The radiographic findings of GSAs have been well defined in the literature. In brief, conventional radiography may show pineal displacement caused by mass effect, curvilinear calcification, and erosive change involving the skull base. CT usually demonstrates hyperattenuated mass associated with various degrees of edema. The postcontrast CT scans show intense enhancement of the serpentine vascular channel within the aneurysm.3,7,9 The MR imaging findings consist of a mass lesion with a heterogeneous signal intensity that represents various stages of hemoglobin degradation products and flow void regions representing the patent channel within the aneurysm.5 The residual channel within the partially thrombosed lumen may demonstrate enhancement at MR imaging that is probably secondary to the slow flow within aneurysm, as seen in our case (Fig 1A). The angiography is pathognomonic of a GSA with a fusiform serpiginous channel, which supplies the normal distal circulation of the parent artery. There is a typically slow flow that represents a notable prolongation of circulation time (Fig 2).

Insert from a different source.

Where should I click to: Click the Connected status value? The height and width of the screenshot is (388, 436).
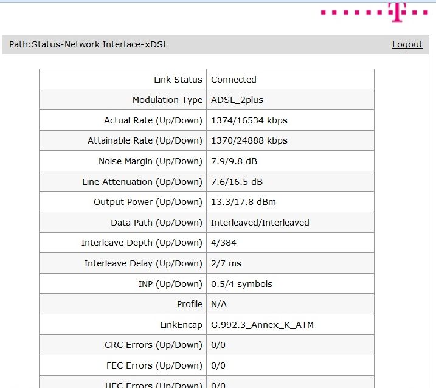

Spontaneous complete occlusion of a giant saccular aneurysm is a well-recognized phenomenon that can occur in 13% to 20% of cases10–12; however, spontaneous thrombosis in GSAs is extremely rare, and only one case has been reported in the literature. The reported patient had a large serpentine aneurysm in right MCA trifurcation.3 The aneurysm was completely thrombosed 5 months after the first angiography. In our patient, complete spontaneous thrombosis of the aneurysm had developed 13 days after the diagnostic angiography (Fig 3). The mechanism of spontaneous thrombosis is not clear. In our case, we can explain this phenomenon with the fact that the extremely slow flow to distal branches of the MCA and altered homodynamic factors resulted in intraluminal thrombosis. In addition, the contrast-induced thrombosis could also be considered as another possible cause of this acute thrombosis.